** Provided data follows **

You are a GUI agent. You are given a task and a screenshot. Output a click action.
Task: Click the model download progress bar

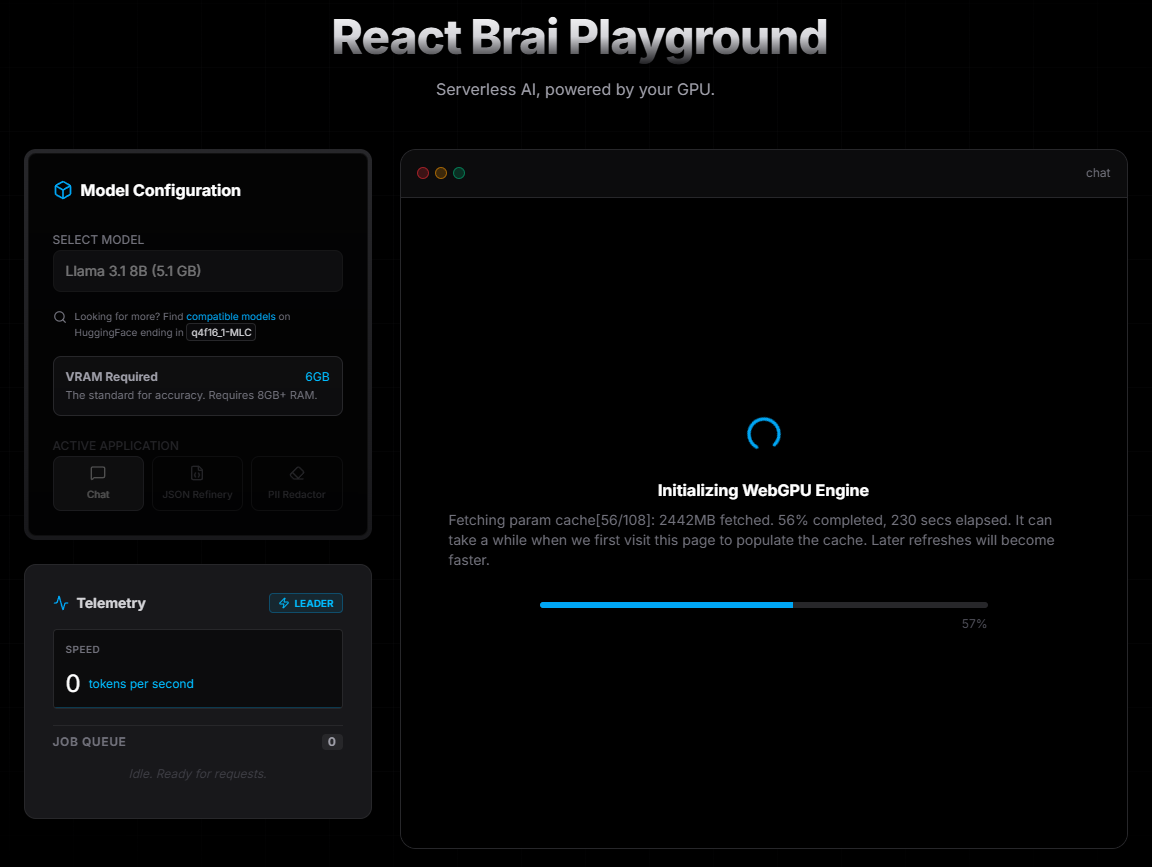pyautogui.click(x=763, y=604)
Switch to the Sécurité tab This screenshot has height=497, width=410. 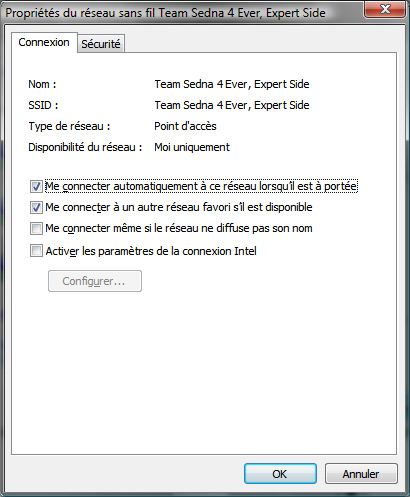point(101,44)
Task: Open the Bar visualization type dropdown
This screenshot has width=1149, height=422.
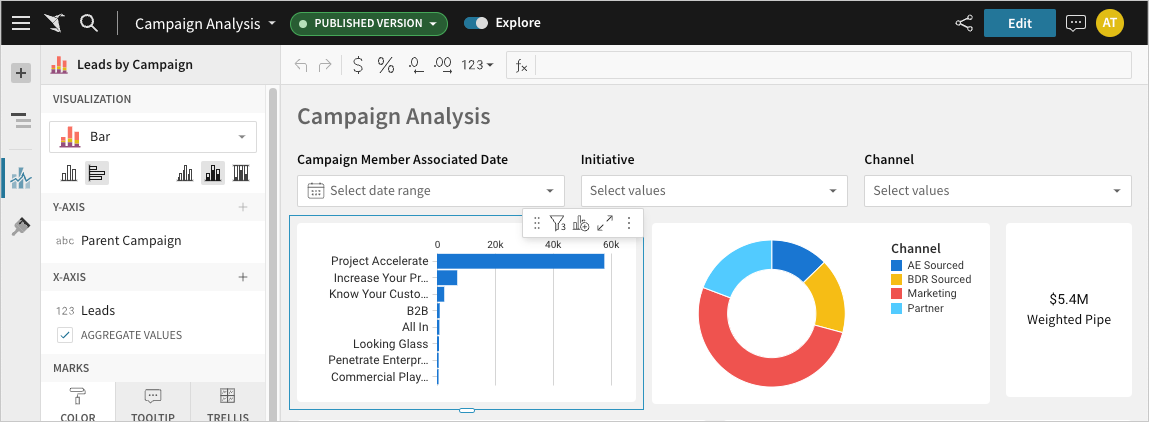Action: pos(153,137)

** End of Provided data **

» Activity
From the line containing "Task: Open the" through the last line of the entries, both included, print each line exactly and omit any picture.

» Written answer
Task: Open the Bar visualization type dropdown
This screenshot has width=1149, height=422.
Action: pos(153,137)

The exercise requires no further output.